Thread: Race condition between hot standby and restoring a FPW

Race condition between hot standby and restoring a FPW

From
Heikki Linnakangas
Date:
There's a race condition between a backend running queries in hot 
standby mode, and restoring a full-page image from a WAL record.
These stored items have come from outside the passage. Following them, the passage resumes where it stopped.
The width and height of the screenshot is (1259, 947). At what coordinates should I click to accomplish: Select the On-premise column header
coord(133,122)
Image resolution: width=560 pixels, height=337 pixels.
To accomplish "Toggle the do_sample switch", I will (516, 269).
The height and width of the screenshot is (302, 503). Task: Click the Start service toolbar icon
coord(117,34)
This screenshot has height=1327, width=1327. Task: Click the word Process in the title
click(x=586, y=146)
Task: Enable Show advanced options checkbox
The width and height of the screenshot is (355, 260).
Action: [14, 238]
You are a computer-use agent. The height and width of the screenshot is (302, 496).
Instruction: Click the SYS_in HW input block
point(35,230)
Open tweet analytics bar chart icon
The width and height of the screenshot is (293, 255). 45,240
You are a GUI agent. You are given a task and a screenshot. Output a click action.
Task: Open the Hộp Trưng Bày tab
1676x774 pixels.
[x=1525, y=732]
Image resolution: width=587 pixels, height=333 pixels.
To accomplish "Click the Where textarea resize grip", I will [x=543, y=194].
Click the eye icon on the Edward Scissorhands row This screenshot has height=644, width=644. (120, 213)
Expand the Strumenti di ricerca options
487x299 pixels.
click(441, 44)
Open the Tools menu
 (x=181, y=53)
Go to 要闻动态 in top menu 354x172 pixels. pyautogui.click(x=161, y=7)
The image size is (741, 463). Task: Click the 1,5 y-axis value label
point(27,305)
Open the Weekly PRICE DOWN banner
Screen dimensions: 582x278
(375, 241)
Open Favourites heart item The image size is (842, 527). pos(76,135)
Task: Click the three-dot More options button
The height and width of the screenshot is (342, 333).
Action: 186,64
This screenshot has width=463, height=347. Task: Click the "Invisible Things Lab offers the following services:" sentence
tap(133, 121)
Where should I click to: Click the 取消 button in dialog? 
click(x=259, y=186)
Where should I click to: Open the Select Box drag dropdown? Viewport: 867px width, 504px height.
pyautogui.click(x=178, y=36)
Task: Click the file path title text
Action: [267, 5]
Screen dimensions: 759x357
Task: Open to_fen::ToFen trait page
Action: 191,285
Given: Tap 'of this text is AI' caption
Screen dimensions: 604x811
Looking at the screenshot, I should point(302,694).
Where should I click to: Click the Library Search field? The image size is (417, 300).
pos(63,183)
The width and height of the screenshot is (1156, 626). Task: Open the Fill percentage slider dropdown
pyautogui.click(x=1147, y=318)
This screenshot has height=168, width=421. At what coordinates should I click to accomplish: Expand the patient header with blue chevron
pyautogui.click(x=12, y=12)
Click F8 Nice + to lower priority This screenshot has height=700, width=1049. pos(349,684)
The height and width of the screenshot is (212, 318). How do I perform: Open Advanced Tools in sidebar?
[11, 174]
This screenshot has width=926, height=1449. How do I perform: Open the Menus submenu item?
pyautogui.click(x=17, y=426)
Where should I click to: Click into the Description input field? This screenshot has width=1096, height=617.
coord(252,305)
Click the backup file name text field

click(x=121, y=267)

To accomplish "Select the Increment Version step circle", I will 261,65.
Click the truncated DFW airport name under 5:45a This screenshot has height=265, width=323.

It's 
present in all supported versions.

RestoreBackupBlockContents does this:

>     buffer = XLogReadBufferExtended(bkpb.node, bkpb.fork, bkpb.block,
>                                     RBM_ZERO);
>     Assert(BufferIsValid(buffer));
>     if (get_cleanup_lock)
>         LockBufferForCleanup(buffer);
>     else
>         LockBuffer(buffer, BUFFER_LOCK_EXCLUSIVE);

If the page is not in buffer cache yet, and a backend reads and locks 
the buffer after the above XLogReadBufferExtended call has zeroed it, 
but before it has locked it, the backend sees an empty page.

The principle of fixing that is straightforward: the zeroed page should 
not be visible to others, even momentarily. Unfortunately, I think 
that's going to require an API change to ReadBufferExtended(RBM_ZERO) :-(.

I can think of two ways to fix this:

1. Have ReadBufferExtended lock the page in RBM_ZERO mode, before 
returning it. That makes the API inconsistent, as the function would 
sometimes lock the page, and sometimes not.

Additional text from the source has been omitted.